Es war Freitag, als mein Vater mich spontan besuchen kam. Er brachte Blumen mit und ein verpacktes Geschenk. »Mach es aber erst am Sonntag auf«, hat er gesagt. Sonntag. Heute. Mein Geburtstag. Noch ein Jahr geschafft. Er konnte (wieder einmal) nicht da sein – ständig ist er auf Reisen in irgendwelchen fernen Ländern, um für die Firma, für die er arbeitet, geschäftliche Kontakte zu pflegen. »Ich wäre wirklich gern dagewesen. Tut mir leid.« So wie letztes Jahr und das Jahr davor. Seit drei Jahren liege ich nun schon im Krankenhaus und warte auf ein Spenderherz. Er kommt immer vorbei und bringt Geschenke, aber ich fühle mich abgestempelt. Ein Punkt auf der viel zu vollen To-Do-Liste. Proformabesuche, Bestechung mit Geschenken. Dann sehe ich ihn wieder wochenlang nicht, manchmal ein oder sogar zwei Monate. Keine Ahnung, wie sehr er mich wirklich liebt – nach der Trennung von meiner Mutter hat er sich nur noch in die Arbeit gestürzt und schien den Rest der Welt vergessen zu haben.

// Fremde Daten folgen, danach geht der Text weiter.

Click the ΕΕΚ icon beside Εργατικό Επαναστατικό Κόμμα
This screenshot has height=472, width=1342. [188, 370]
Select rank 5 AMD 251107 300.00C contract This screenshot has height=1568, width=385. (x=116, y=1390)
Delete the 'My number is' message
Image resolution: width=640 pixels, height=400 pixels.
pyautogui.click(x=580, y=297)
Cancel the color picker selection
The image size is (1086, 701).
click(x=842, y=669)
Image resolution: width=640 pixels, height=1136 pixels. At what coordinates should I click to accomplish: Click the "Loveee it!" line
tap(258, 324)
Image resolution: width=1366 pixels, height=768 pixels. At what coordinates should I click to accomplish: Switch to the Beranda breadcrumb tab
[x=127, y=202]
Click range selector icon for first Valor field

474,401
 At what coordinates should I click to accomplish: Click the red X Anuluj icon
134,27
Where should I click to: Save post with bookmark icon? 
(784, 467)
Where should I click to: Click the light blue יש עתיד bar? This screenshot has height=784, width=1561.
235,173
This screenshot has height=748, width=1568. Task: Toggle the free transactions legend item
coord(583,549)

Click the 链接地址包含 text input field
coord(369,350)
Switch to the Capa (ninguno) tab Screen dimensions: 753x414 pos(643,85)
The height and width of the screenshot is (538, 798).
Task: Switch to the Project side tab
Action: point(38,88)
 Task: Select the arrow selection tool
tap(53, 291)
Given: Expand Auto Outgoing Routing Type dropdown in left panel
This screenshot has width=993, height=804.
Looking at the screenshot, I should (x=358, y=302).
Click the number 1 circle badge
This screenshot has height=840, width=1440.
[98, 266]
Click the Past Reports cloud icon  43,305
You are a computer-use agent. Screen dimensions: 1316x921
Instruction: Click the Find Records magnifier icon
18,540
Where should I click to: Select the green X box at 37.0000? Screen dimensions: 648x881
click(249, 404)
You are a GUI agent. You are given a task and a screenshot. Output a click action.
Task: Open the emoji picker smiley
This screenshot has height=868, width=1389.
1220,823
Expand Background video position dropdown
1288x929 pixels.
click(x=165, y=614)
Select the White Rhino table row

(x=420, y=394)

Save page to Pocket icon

Sonst war heute ein schöner Tag. Mein Freund Jonas hat mich besucht, zwei (ehemalige) Arbeitskollegen und Larissa. 30. Mal schauen, ob ich noch eins schaffe. Larissa hatte mir das Buch »Ausgelöscht« geschenkt. Jonas eine Uhr und ein Gemälde von Jorak, einem Künstler, den ich sehr schätze. Meine Kollegen haben mir eine Glückwunschkarte und einen Kuchen mitgebracht.
Jetzt sitze ich zwischen halbgegessenem Kuchen, dem Buch und der Uhr und sehe zu dem großen Paket von meinem Vater. Ich stehe auf, wacklig auf den Beinen und werfe es in den Mülleimer. Scheiß auf Geschenke und halbe Besuche. Wenn er mich nicht liebt, dann liebt er mich eben nicht. Dann lege ich mich hin und versuche zu schlafen.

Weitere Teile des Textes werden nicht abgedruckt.